TASK DESCRIPTION — Reproduce the passage of the Steady Trouble interview below, starting at "I was very purposeful" and ending at "gender than yourself?".

SELECTED EXTRACT —
━━━━━━━━
In Steady Trouble, Mike McCrary introduces us to Steady Teddy, an Austin bartender, floating casino manager, part time pimp, and amusement park princess. She finds a way for life to get more interesting when an offer to inherit a art of a millionaires wealth puts her in the cross hairs of the man’s greedy and murderous family. Even by McCrary’s standards this book does not let up. We talked to Mike about the novel and the character at its center.
Mike McCrary will be joining Rick Ollerman and Eryk Pruitt for an event at BookPeople next Monday, November 6th, at 7pm. Hope to see you there!
MysteryPeople Scott: The forward momentum of Steady Trouble is relentless. What do you attribute this to?
Mike McCrary: Thank you. It’s not by accident. I think it’s a constant fear that I have, a panic even, that I will not entertain the person reading the thing. I simply don’t want to bore people. Perhaps to a fault.
I don’t want anyone who picks up any of my books to not be entertained. I’m sure it’s happened, for one reason or another, but I guess I want to make sure I do as much as I can on my end to keep the pages burning along and for people have a good time.
I write with the intent to entertain. Not to wow them about how I can describe trees and shit.
MPS: How did the character of Teddy come about?
MM: I knew I wanted to do something a little different from my other stuff. I wanted a character who was damaged, but in a different way than the usual crime / thriller badass heroes.
She’s not a raving alcoholic cop with a dead partner or disgraced hit man out to help the world be a better place. She’s was involved in a horrible attack during childhood that she doesn’t even remember because she suffered a head injury during the incident. Some characters might have taken that tragedy and folded up into a drug addict or turned it into an inspiration and become a lawyer or whatever, but this trauma molded Teddy into something different. Not a victim or a shining light of goodness, but something else.
She became a force of nature created in her own image. She’s carved out a strange life for herself, but all on her terms. I wanted readers to have sympathy for her but never pity her. That character setup also allows for a lot of great twists and turns because we’re learning about her as she learns about herself and a past that she didn’t know existed.
MPS: Did writing a female lead make anything different?
MM: Not really.
I was very purposeful on how I created her. I didn’t take the story into places that I didn’t think I could do justice to. I also didn’t make it some male fantasy, sex tale with kinky shit on every other page. I made her a person who’d been through some tough stuff, but could handle it. I tried to think of strong women I’ve known, put them in that situation and tried to think about what they might do. It could have easily been a male lead, not to dump on my gender, but I thought Steady Teddy needed to be more than that.
MPS: Was there any challenge in writing for a lead of a different gender than yourself?
MM: Some, but the biggest challenges were from a technical side more than anything else.
Really it was just getting into the mindset of her each day before writing. It’s written in first person so I had to be aware of using words that associated myself with being female. After a few days it was pretty easy, perhaps more than I care to admit, but it wasn’t any different than taking on any other lead I’ve written. Once you get past the obvious stuff, you simply write the character. She’s a person involved in a situation, like any male character, and then you write to entertain. Not like I was typing things like, “Damn, my vagina is bothering me today.”
MPS: What draws you to protagonists who don’t follow the most virtuous path?
MM: More fun. More interesting. That’s probably the short answer.
━━━━━━━━
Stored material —
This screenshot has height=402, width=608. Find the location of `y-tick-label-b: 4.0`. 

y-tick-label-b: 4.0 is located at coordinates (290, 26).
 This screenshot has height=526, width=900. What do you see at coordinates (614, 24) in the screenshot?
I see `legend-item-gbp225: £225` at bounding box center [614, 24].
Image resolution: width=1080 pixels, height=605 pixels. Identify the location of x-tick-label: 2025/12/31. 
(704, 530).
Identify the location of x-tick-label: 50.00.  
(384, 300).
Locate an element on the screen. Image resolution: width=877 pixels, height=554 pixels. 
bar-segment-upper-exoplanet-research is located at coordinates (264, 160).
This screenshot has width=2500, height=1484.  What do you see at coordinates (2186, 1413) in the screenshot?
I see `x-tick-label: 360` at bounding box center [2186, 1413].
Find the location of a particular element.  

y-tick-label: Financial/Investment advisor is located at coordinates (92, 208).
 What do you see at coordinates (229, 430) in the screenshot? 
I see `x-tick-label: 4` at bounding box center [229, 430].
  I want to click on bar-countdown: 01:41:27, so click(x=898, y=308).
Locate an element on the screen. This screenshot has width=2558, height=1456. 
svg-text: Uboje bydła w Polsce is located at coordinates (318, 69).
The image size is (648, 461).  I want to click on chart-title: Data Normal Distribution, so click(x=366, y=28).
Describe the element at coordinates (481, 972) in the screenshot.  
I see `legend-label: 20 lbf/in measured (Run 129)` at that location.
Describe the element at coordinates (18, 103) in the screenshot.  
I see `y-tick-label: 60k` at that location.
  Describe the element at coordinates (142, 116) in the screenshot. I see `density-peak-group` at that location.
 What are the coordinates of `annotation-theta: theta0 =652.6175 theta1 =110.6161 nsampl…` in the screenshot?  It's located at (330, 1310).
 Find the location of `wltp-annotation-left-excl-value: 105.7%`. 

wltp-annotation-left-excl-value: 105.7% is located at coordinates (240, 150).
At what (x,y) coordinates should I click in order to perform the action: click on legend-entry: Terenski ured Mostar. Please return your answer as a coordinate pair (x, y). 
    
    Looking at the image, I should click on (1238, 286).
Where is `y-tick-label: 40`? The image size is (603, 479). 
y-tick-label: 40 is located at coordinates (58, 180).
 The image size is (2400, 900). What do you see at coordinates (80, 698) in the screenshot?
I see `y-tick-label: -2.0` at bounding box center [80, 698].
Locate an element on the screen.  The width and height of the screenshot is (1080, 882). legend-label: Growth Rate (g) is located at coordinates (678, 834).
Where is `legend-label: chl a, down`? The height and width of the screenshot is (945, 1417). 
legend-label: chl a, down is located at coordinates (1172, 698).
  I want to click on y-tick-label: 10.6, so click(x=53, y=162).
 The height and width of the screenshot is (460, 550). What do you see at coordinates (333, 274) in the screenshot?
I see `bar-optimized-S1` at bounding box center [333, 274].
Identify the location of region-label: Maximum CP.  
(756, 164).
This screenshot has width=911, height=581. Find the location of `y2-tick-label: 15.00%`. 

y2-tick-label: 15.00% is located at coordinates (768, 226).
━━━━━━━━
RESULT BELOW —
I was very purposeful on how I created her. I didn’t take the story into places that I didn’t think I could do justice to. I also didn’t make it some male fantasy, sex tale with kinky shit on every other page. I made her a person who’d been through some tough stuff, but could handle it. I tried to think of strong women I’ve known, put them in that situation and tried to think about what they might do. It could have easily been a male lead, not to dump on my gender, but I thought Steady Teddy needed to be more than that.
MPS: Was there any challenge in writing for a lead of a different gender than yourself?